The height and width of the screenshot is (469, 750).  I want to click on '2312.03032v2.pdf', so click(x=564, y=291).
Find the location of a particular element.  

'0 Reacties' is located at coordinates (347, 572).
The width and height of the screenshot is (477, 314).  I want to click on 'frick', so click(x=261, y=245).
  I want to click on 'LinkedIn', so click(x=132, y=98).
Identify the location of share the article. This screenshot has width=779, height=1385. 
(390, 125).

...

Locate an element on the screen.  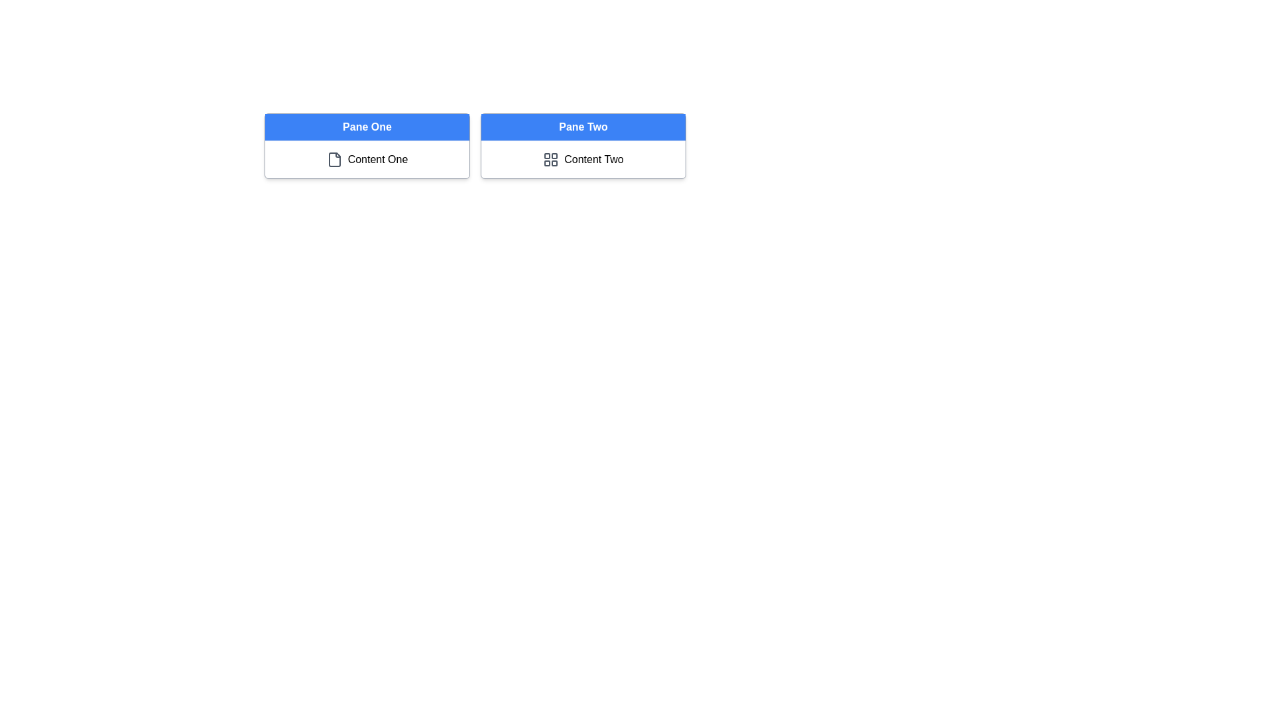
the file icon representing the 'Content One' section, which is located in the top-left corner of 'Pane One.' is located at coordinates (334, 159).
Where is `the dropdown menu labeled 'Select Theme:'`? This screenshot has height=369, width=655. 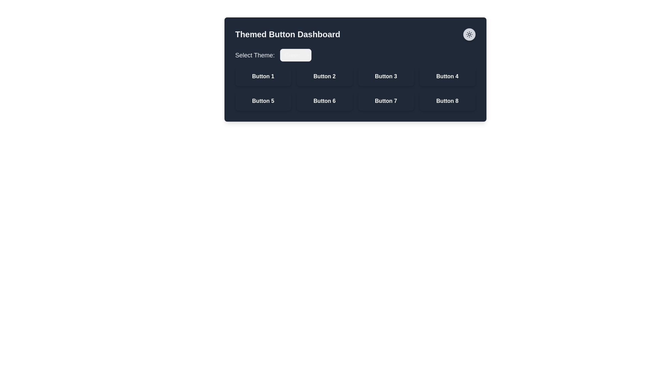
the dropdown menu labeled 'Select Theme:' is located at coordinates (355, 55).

* * *

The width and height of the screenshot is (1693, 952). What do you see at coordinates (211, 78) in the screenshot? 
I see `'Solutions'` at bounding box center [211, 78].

> What the exercise asks:
Starting with the line containing "has height=369, width=655." and continuing through the line containing "the dropdown menu labeled 'Select Theme:' is", give only those lines again with "screenshot" switched to "screen capture" and nothing else changed. Leave the pictures out of the output.

> Solution:
Where is `the dropdown menu labeled 'Select Theme:'`? This screen capture has height=369, width=655. 
the dropdown menu labeled 'Select Theme:' is located at coordinates (355, 55).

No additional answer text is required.